* _GIVEN PROBLEM_
Write out everything from the start of the data down to and including the line that contains "click(x=1424, y=798)", copied word for word.

* _MATERIAL FOR THIS EXERCISE_
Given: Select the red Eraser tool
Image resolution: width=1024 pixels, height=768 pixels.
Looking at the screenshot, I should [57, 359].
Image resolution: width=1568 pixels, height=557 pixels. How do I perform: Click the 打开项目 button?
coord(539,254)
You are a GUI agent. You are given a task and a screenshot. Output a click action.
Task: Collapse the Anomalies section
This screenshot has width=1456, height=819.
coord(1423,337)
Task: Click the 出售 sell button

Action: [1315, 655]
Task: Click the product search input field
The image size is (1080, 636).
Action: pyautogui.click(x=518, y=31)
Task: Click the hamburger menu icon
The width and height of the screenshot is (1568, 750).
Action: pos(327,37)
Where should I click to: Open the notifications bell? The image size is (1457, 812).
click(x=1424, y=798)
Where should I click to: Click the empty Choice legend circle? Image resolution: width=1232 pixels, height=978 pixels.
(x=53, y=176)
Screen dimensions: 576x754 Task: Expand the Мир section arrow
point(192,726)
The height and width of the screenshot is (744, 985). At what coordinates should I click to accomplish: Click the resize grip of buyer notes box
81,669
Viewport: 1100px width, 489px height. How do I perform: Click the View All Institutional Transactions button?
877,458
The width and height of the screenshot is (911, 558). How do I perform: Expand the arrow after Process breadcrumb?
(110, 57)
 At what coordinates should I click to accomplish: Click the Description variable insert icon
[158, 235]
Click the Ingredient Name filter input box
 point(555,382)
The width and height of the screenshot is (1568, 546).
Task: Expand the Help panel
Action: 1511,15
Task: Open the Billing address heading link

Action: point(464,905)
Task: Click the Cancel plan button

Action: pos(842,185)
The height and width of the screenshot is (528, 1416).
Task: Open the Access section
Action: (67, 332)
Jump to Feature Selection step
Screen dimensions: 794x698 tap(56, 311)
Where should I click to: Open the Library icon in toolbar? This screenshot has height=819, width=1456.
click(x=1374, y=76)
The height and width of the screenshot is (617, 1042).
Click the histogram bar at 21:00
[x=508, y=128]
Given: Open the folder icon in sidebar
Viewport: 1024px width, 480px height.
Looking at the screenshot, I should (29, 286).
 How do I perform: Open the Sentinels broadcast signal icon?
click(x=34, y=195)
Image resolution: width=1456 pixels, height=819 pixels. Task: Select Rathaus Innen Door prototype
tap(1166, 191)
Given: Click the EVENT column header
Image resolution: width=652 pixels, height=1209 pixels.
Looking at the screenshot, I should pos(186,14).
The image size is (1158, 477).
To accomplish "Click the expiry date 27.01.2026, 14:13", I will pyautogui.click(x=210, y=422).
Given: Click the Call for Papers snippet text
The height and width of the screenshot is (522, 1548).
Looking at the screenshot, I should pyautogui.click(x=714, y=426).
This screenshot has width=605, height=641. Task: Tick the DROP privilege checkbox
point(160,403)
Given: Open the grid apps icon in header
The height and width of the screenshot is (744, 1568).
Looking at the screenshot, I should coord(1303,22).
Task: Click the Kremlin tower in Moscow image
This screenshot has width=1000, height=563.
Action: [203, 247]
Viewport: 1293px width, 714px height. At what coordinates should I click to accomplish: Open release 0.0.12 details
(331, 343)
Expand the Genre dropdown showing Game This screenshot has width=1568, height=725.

* _COMPLETED TASK_
Given: Select the red Eraser tool
Image resolution: width=1024 pixels, height=768 pixels.
Looking at the screenshot, I should [57, 359].
Image resolution: width=1568 pixels, height=557 pixels. How do I perform: Click the 打开项目 button?
coord(539,254)
You are a GUI agent. You are given a task and a screenshot. Output a click action.
Task: Collapse the Anomalies section
This screenshot has width=1456, height=819.
coord(1423,337)
Task: Click the 出售 sell button

Action: [1315, 655]
Task: Click the product search input field
The image size is (1080, 636).
Action: pyautogui.click(x=518, y=31)
Task: Click the hamburger menu icon
The width and height of the screenshot is (1568, 750).
Action: pos(327,37)
Where should I click to: Open the notifications bell? The image size is (1457, 812).
click(x=1424, y=798)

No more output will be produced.